Tally the lines in the records that contain the word "action", and reply with only that number.

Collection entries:
....................

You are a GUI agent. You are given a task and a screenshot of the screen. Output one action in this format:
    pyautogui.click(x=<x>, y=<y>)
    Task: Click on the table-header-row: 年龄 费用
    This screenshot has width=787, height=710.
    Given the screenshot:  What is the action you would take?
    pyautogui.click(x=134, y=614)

....................

-- Answer to the exercise --
2